• Aim of the task:
Return every line from the records below with the string "will".
------ Entries supplied ------
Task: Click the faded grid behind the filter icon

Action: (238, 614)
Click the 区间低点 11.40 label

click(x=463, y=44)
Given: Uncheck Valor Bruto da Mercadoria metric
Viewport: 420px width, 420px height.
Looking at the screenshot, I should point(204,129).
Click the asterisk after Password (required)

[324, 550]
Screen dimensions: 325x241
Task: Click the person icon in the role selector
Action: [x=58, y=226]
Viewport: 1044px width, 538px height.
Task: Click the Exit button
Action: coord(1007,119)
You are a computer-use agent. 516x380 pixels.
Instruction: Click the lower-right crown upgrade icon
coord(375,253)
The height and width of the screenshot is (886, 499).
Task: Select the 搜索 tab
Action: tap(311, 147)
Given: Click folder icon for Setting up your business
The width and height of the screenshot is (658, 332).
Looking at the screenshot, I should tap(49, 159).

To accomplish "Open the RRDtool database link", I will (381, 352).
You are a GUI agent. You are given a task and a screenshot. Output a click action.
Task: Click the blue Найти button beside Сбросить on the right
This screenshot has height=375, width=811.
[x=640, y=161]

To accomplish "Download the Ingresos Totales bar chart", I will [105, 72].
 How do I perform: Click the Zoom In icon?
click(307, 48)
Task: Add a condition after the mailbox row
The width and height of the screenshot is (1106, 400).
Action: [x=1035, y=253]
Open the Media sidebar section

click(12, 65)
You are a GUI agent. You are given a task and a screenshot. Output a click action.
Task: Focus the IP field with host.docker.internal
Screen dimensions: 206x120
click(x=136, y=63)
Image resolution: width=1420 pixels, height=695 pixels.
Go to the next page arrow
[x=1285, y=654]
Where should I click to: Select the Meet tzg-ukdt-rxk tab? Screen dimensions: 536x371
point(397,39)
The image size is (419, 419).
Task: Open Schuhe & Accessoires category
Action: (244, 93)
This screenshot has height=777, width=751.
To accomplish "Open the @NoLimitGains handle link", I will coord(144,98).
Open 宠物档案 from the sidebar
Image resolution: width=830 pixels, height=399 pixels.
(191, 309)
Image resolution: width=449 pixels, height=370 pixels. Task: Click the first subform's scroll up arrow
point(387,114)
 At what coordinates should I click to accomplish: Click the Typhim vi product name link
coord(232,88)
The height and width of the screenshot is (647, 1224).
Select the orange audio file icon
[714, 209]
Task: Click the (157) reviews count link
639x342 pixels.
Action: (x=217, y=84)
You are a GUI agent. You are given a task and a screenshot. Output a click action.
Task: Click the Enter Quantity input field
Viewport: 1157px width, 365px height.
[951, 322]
------
• Written solution:
To accomplish "Open the RRDtool database link", I will (381, 352).
To accomplish "Download the Ingresos Totales bar chart", I will [105, 72].
To accomplish "Open the @NoLimitGains handle link", I will coord(144,98).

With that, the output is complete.